The learned and famous Usher followed the steps of these great men, in his undertaking to justify the Waldenses, and to make out their succession, with so many marks of exactness and diligence, and in having prompted those that have conversed with him, and who have inherited of his light and spirit, earnestly to desire that the history of these Churches might be more and more cleared.
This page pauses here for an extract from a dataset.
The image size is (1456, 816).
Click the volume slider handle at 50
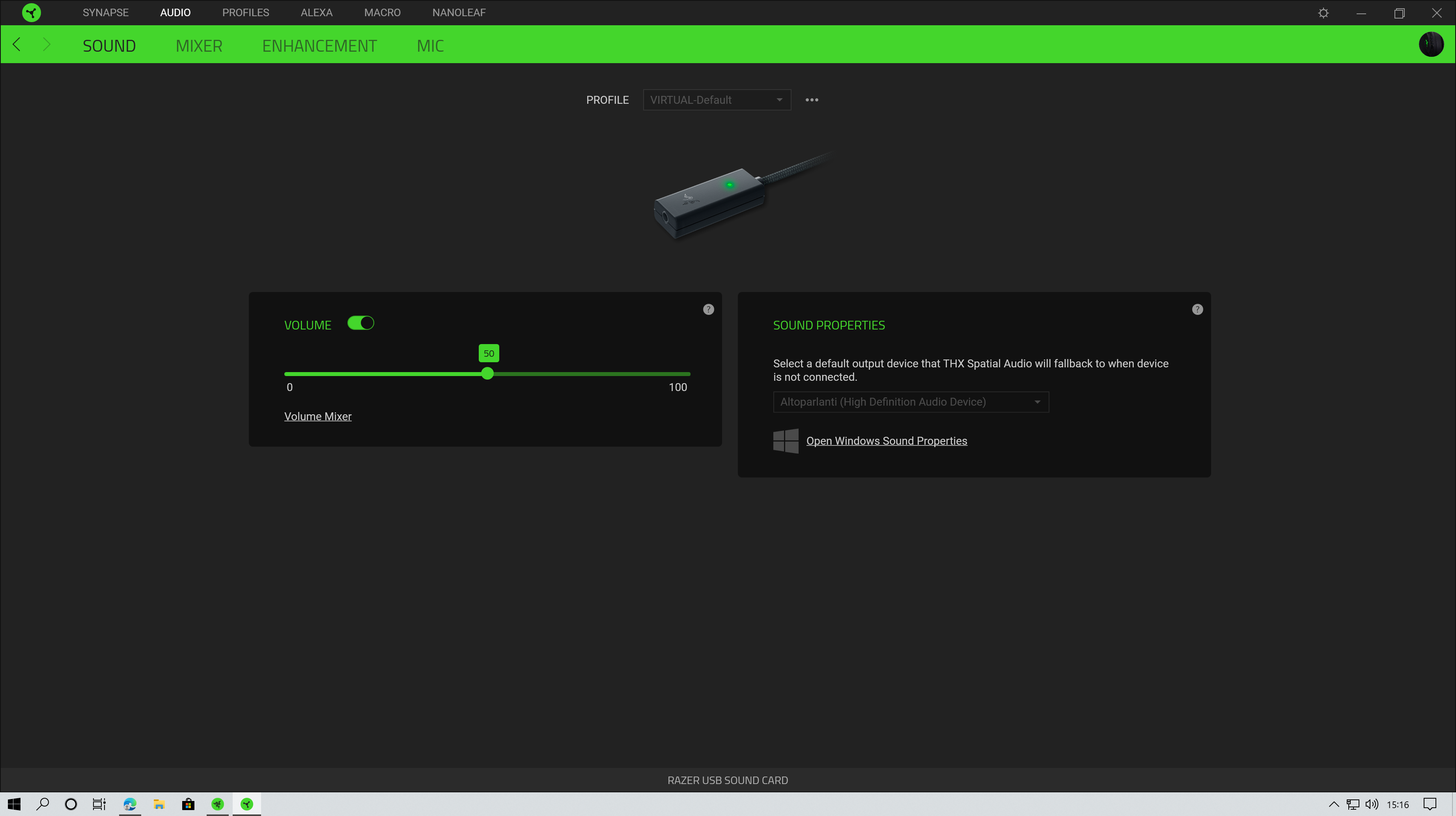(487, 374)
Let the Bishop of Meaux then, if he please, think the Protestants might be ashamed to go and look for their ancestors among the Waldenses, and to hunt for them in the caverns of the Alps. His declamations shall never be able to make us forego a jot of that tender veneration and respect we have most justly conceived for this nursery and seed-plot of martyrs, and for those triumphant troops, who have so generously lavished away their blood in the defense of truth, against all the efforts, all the machinations, and all the violences of the Romish party. The judgment of St. Hilarius, expressed in his writing against Auxentius, may be sufficient to arm us against all the cavils of those who will needs have, that it was impossible that ever their Church should lose its purity, or that the same should be preserved by these Churches, reduced to caverns and mountains. Unum moneo, cavete Antichristum. Male enim vos parietum amor coepit, male ecclesiam Dei in tectis aedificiisque veneramini; male sub his pacem ingeritis. Anne ambiguum est in his antichristum sessurum? Montes mihi et sylvae et lacus et carceres et voragines sunt tutiores; in his enim Prophetae aut manentes, aut demersi Dei spiritu prophetabant, p. 316. Oper. Hilarii.
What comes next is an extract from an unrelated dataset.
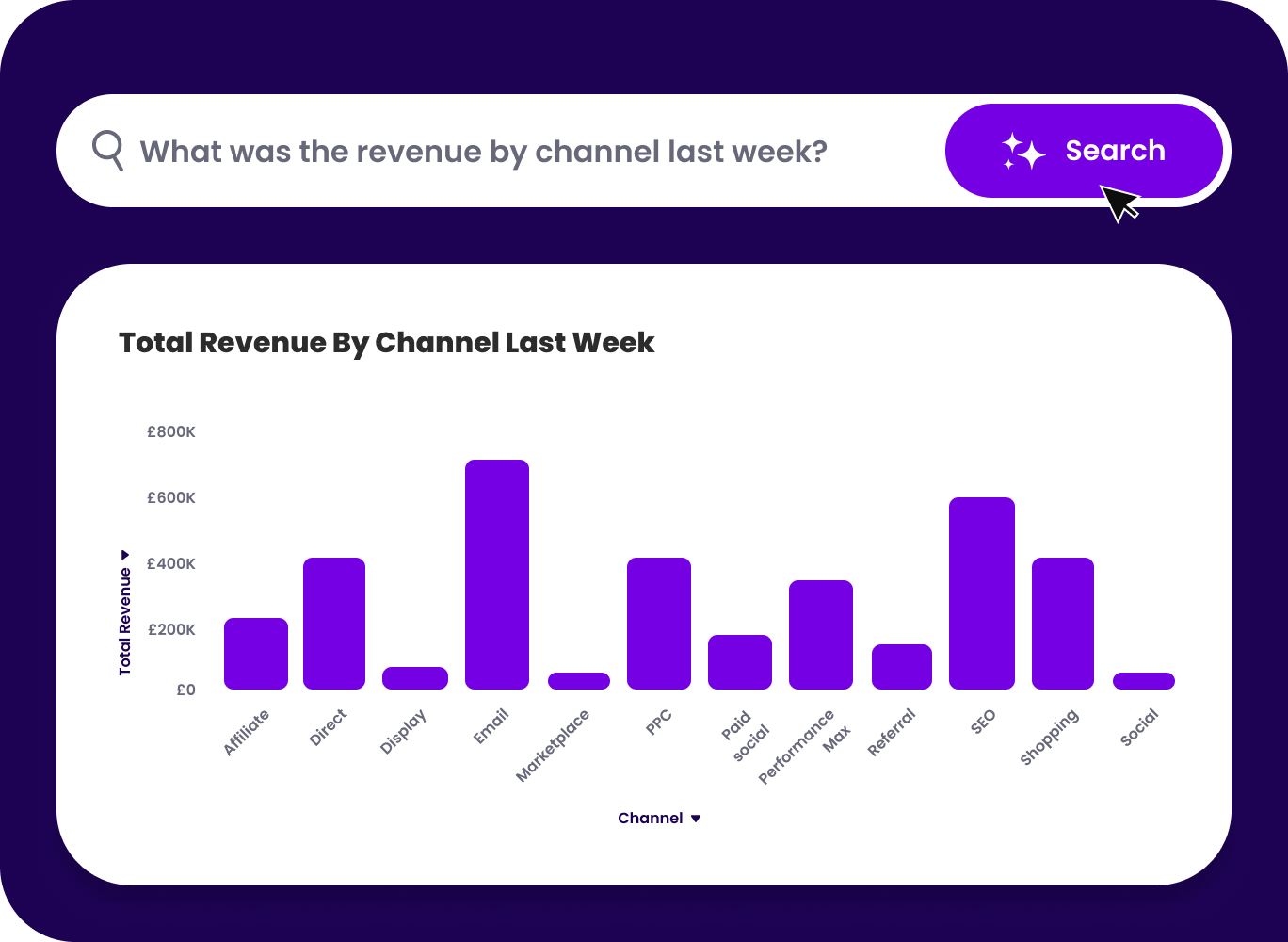
Task: Open the Channel axis dropdown arrow
Action: pos(696,819)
“One thing I must warn you of, beware of Antichrist. It is ill done of you to fall in love with walls; it is ill done of you to reverence the church of God in buildings and edifices; you do ill to rest in these things. Or, can you question, that it is on these Antichrist will fix his throne? Give me mountains, forests, pits, and prisons, as being far the safer places; for in these it was that the Prophets prophesied from the spirit of GOD.”